Solution to Problem 2: "Number Maze"

mazeA.bmp (67646 bytes) We're going to find the path by tracing backwards.  For instance, if we had a path from the start to the finish, where could the next-to-last entry be?   Obviously, its value would be the number of steps it was away from G.  The only two cells that satisfy that quality are the second 2 in the bottom row and the second 4 in the right column.  We'll indicate these with arrows pointing in the correct direction, and circle the G to indicate that we've found all of its possible predecesors.
mazeB.bmp (136134 bytes) Now, we can repeat the process with the arrowed uncircled squares instead of the G.  We quickly find that there are no cells that would get you to the 4, but the 2 could be reached from the 4 above it.  So we circle both of the currently arrowed numbers to show that we've analyzed them, and work on the 4 above the 2.

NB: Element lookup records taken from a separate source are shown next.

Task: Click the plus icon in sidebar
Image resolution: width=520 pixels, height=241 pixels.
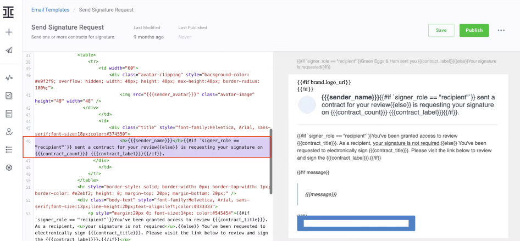Action: (9, 32)
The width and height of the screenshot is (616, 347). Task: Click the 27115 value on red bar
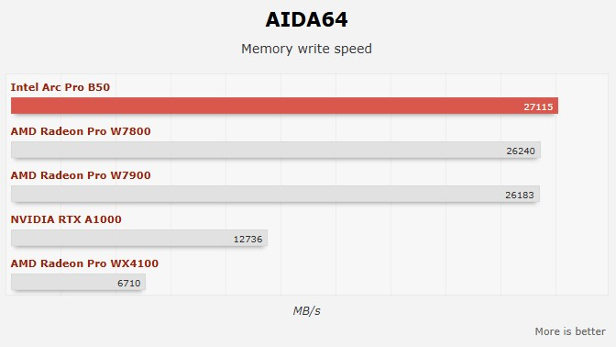coord(538,106)
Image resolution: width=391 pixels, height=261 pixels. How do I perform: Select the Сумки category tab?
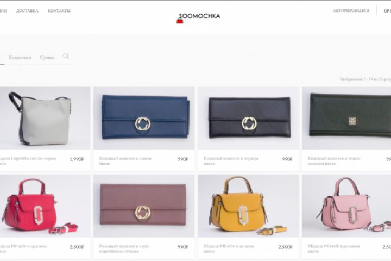coord(47,57)
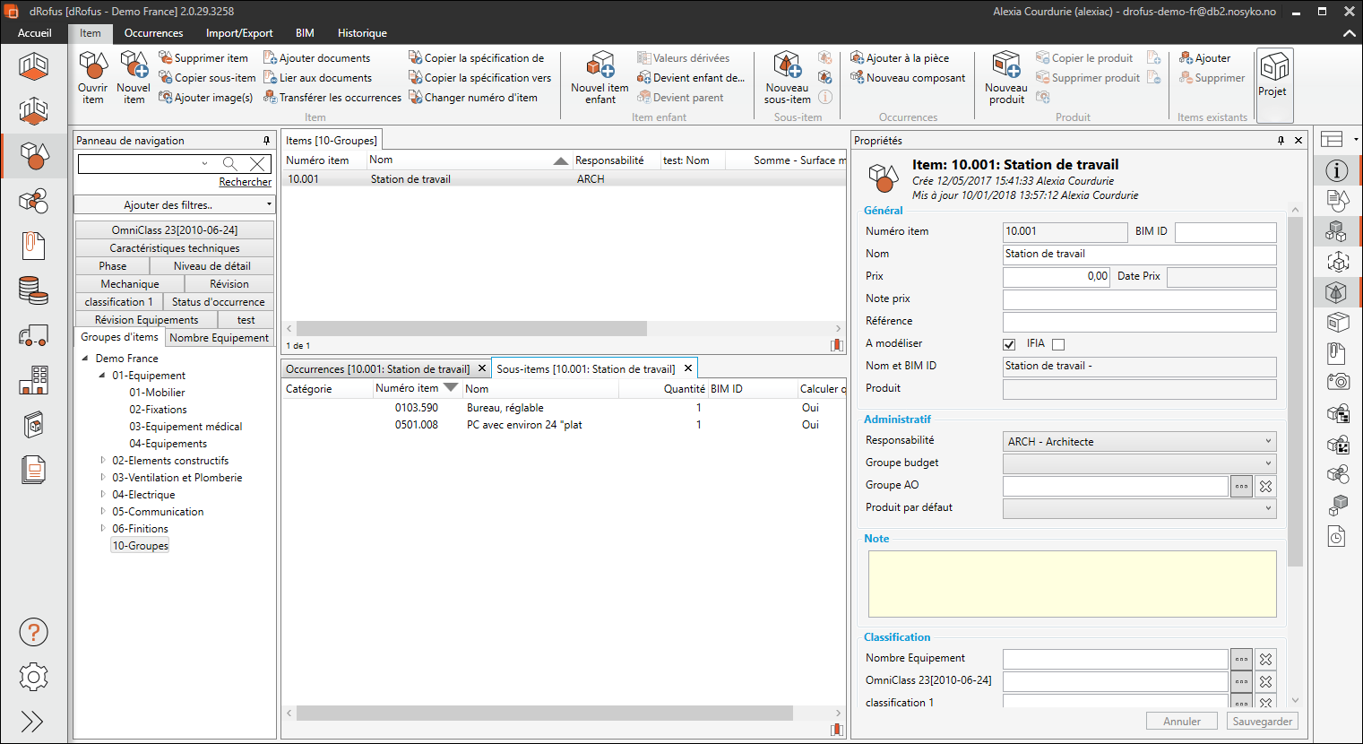The image size is (1363, 744).
Task: Uncheck the A modéliser checkbox
Action: [x=1010, y=344]
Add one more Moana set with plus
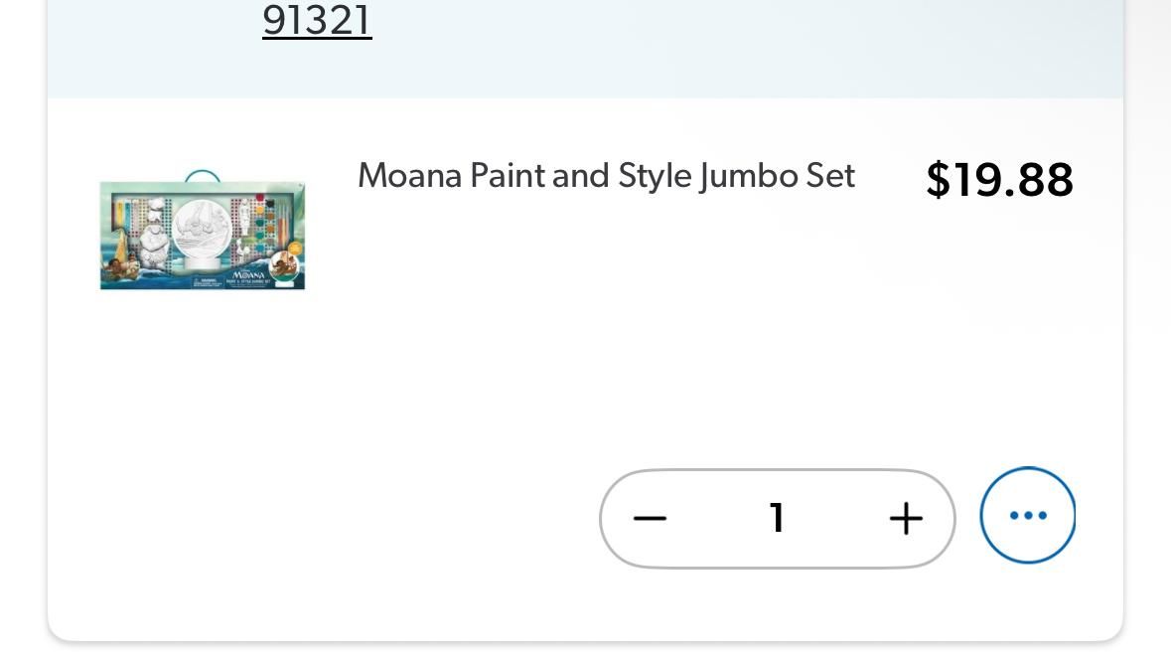Viewport: 1171px width, 663px height. (x=905, y=518)
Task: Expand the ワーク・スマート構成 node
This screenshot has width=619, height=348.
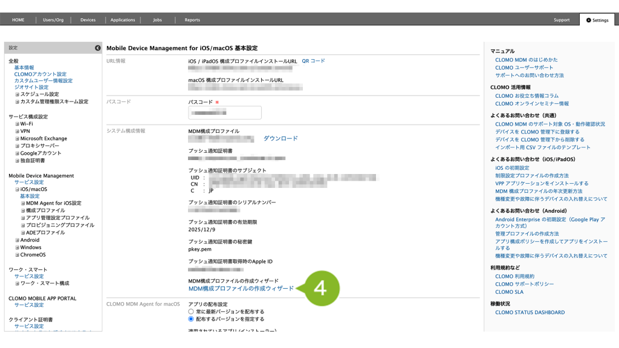Action: coord(17,283)
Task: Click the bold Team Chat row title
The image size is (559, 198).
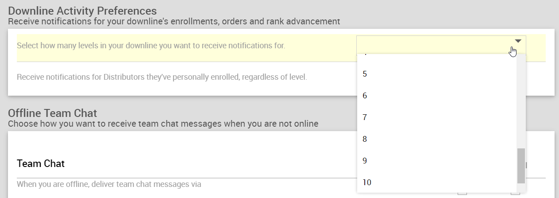Action: point(41,163)
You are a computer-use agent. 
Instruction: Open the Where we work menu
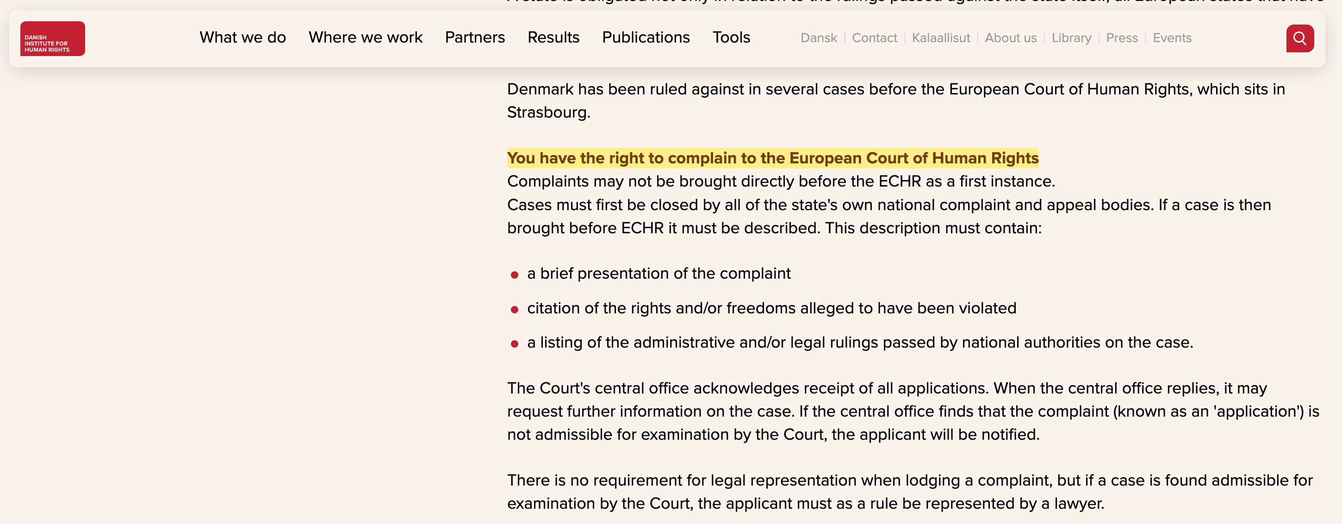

We continue like this for some time, until we either run out of new arrows or put an arrow in the start square.  Fortunately, it is the second case that happens here.  (We could keep going if we like, probably finding an path for every square in the diagram, but it's not important to us.)
mazeC.bmp (67646 bytes) From here, all we have to do is follow the path in the directions the arrow points, and we find the path to the goal.  The numbers we hit on the way are 5 4 4 3 3 2 2 3 4 1 3 4 2.

Comments: The biggest puzzle for me here was getting the whole grid to show up on my browser, since on the monitor and on the printer only the first three columns were normally visible.  I'm glad that I happen upon a way to do it during the contest, because it was a relaxing way to spend my last five minutes on the contest before turning in my final solution.  Still, it's a little nervewracking to have to enter a thirteen digit solution where there were so many ways come up with the correct answer to the puzzle and make a mistake getting it into the form.